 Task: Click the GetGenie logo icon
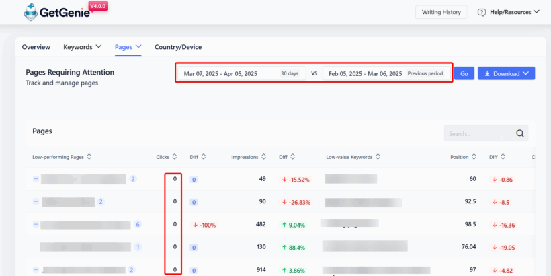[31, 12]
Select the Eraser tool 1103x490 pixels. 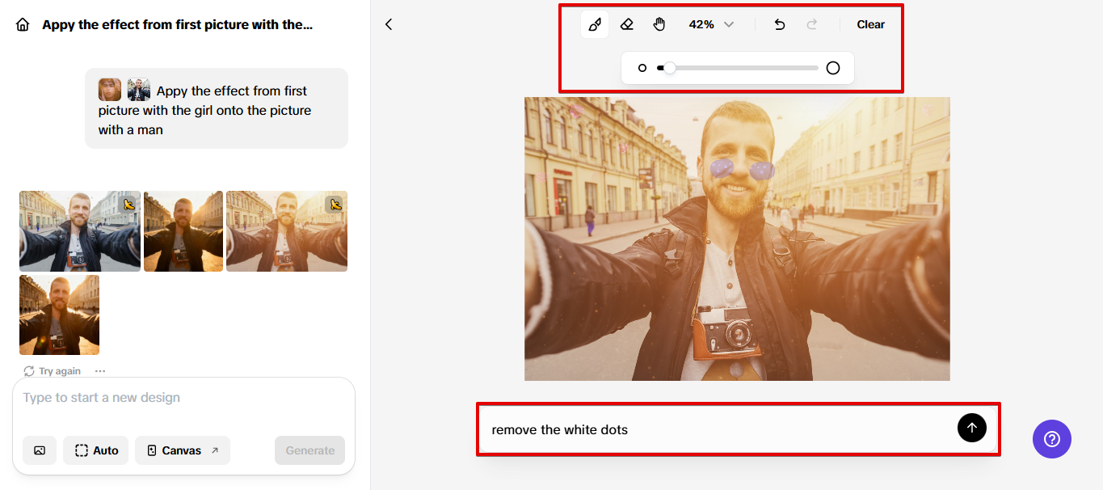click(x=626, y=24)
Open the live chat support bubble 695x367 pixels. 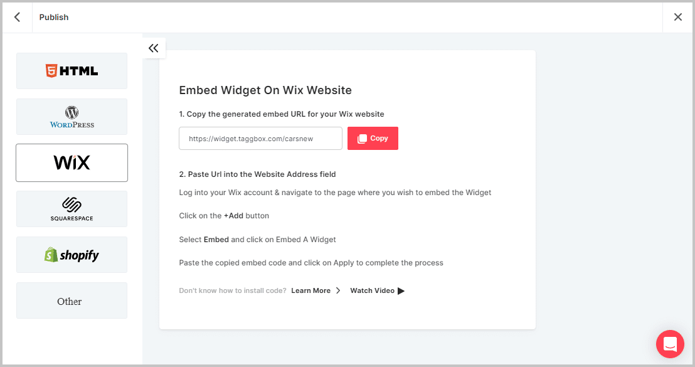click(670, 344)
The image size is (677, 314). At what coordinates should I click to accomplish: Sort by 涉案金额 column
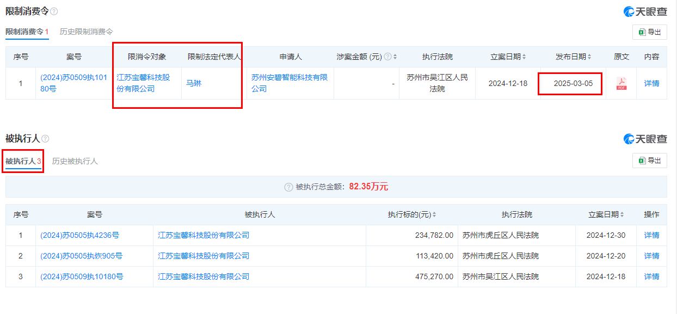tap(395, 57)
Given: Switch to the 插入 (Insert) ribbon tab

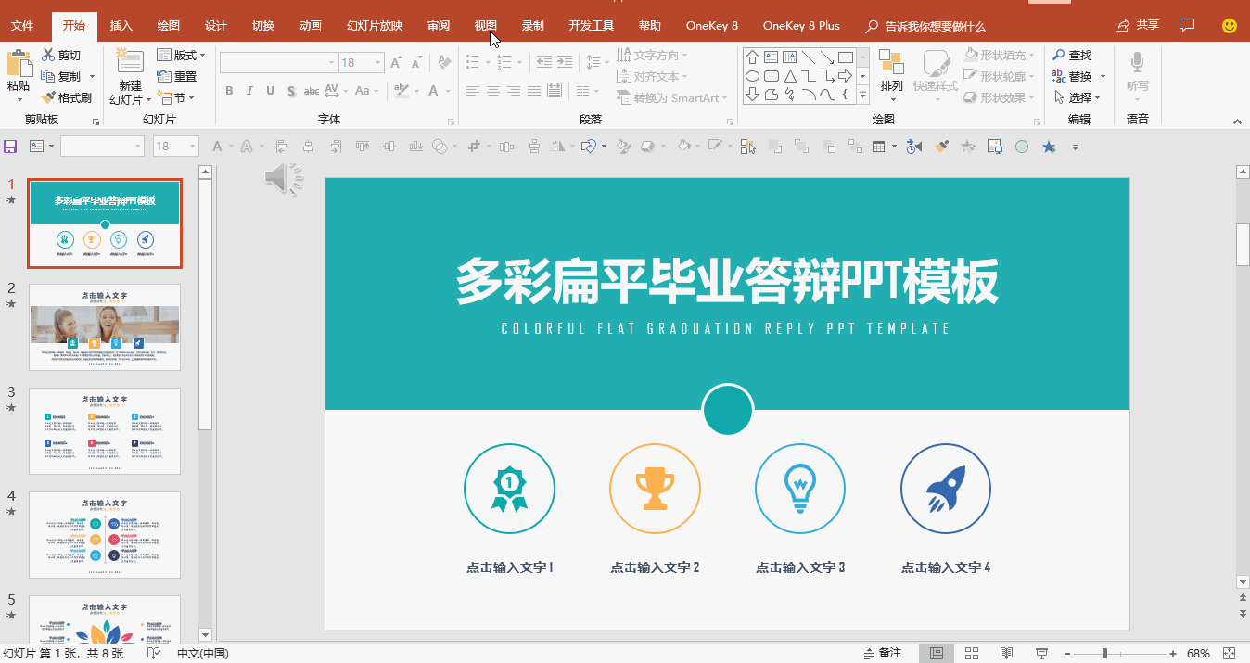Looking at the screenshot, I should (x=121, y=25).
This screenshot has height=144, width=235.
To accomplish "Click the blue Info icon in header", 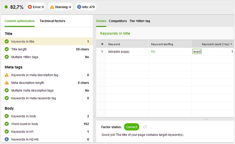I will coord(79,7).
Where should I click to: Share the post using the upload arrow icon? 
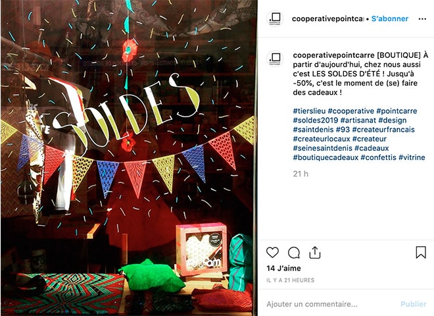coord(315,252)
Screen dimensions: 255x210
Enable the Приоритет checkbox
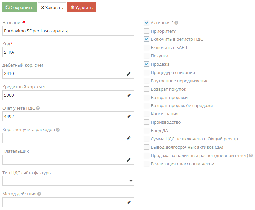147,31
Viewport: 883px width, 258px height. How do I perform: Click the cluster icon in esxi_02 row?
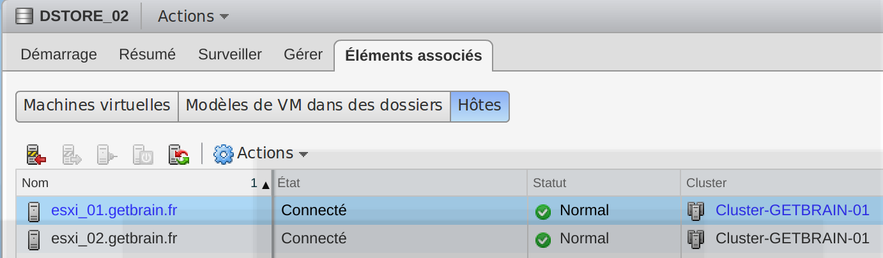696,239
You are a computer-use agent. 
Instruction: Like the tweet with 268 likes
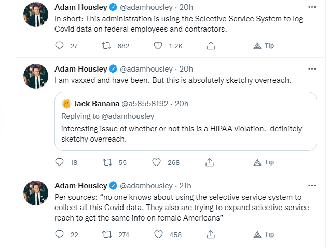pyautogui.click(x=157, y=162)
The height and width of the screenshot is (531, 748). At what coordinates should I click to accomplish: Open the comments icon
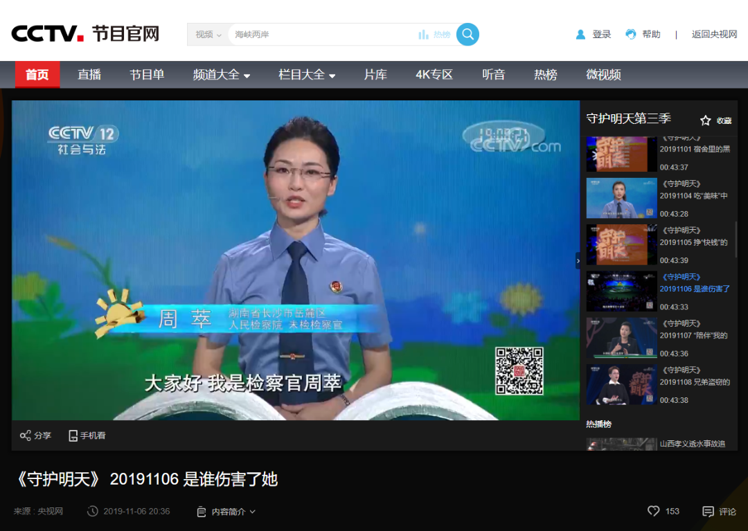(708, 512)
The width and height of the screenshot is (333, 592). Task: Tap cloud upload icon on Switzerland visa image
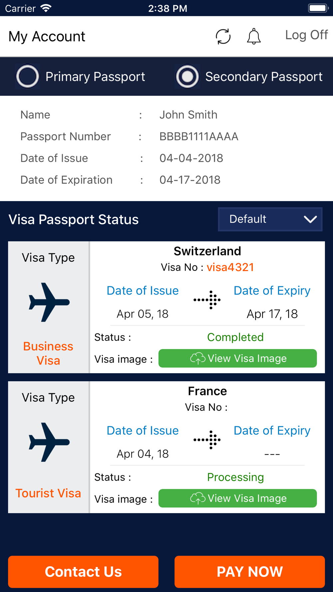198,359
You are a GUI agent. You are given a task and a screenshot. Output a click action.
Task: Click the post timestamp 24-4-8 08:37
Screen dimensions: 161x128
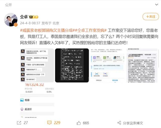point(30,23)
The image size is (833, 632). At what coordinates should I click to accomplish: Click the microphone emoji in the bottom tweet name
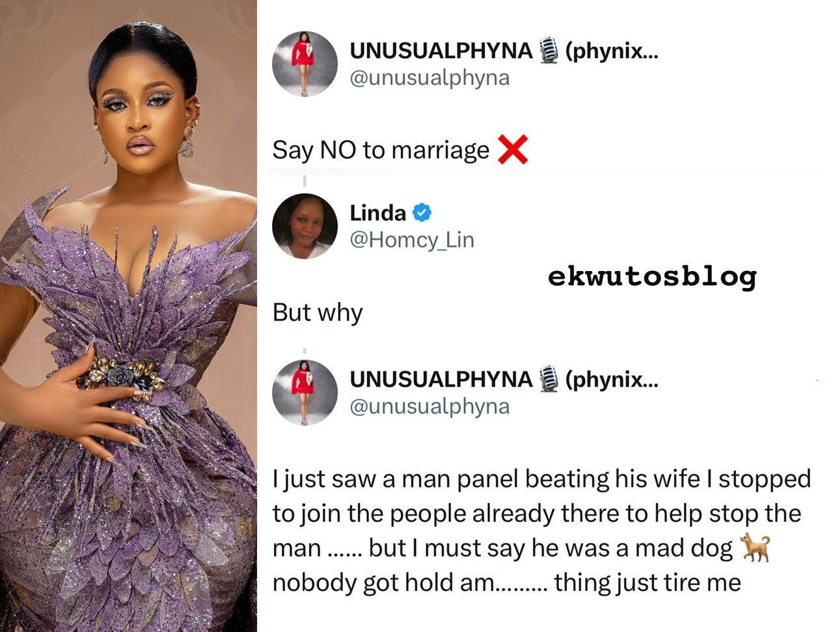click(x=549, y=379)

____________________

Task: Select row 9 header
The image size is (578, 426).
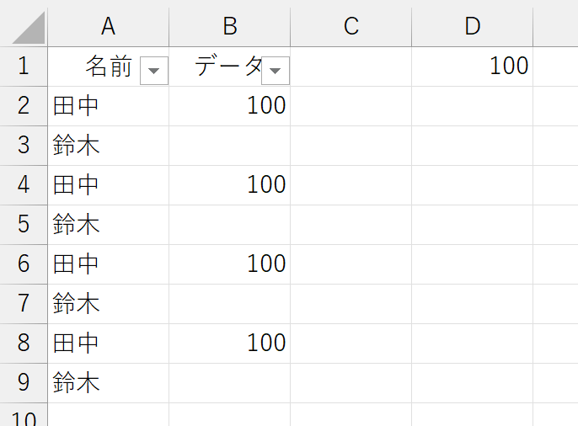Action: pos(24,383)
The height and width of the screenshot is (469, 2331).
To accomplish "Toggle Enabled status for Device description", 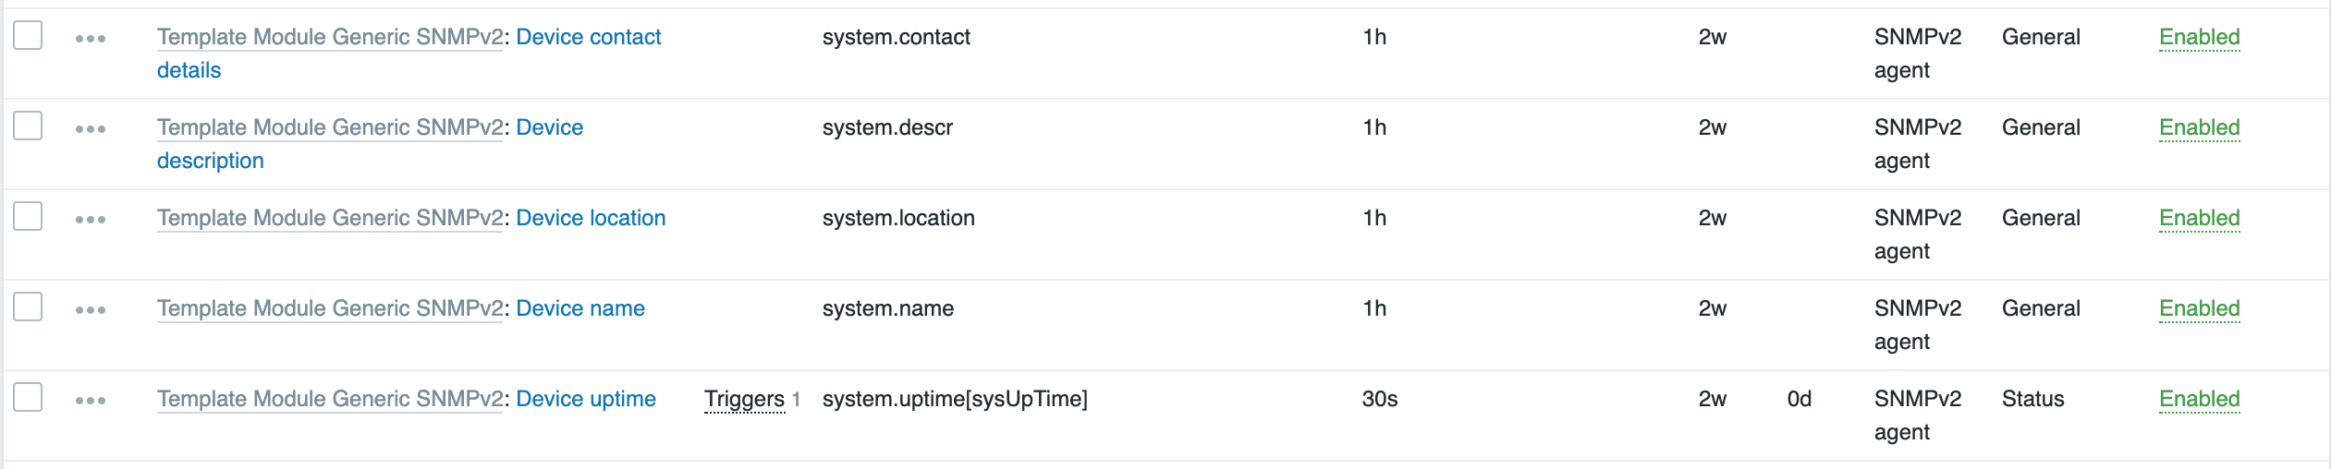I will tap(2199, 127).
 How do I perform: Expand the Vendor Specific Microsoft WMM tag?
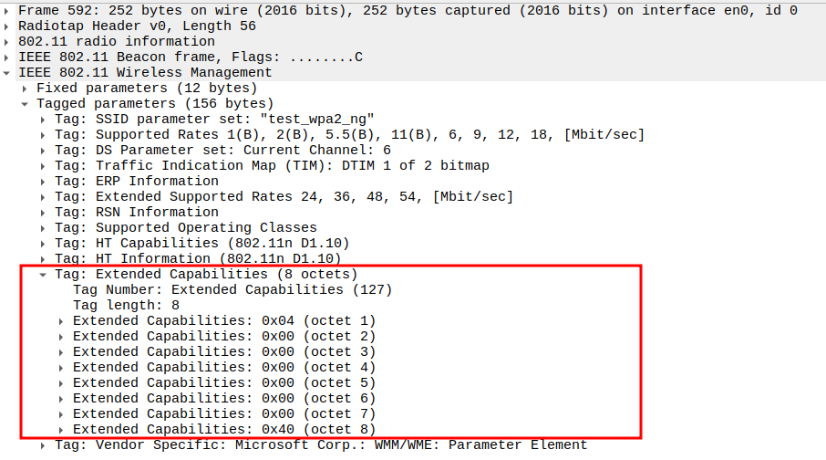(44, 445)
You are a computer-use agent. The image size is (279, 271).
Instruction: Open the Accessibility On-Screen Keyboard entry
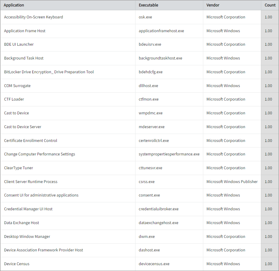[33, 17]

____________________

§ **Directions**
Whenever the word "computer" appears in a line of the listing, copy out that line.

§ **Answer space**
You are a computer-use agent. 
You are a computer-use agent. The image size is (279, 271).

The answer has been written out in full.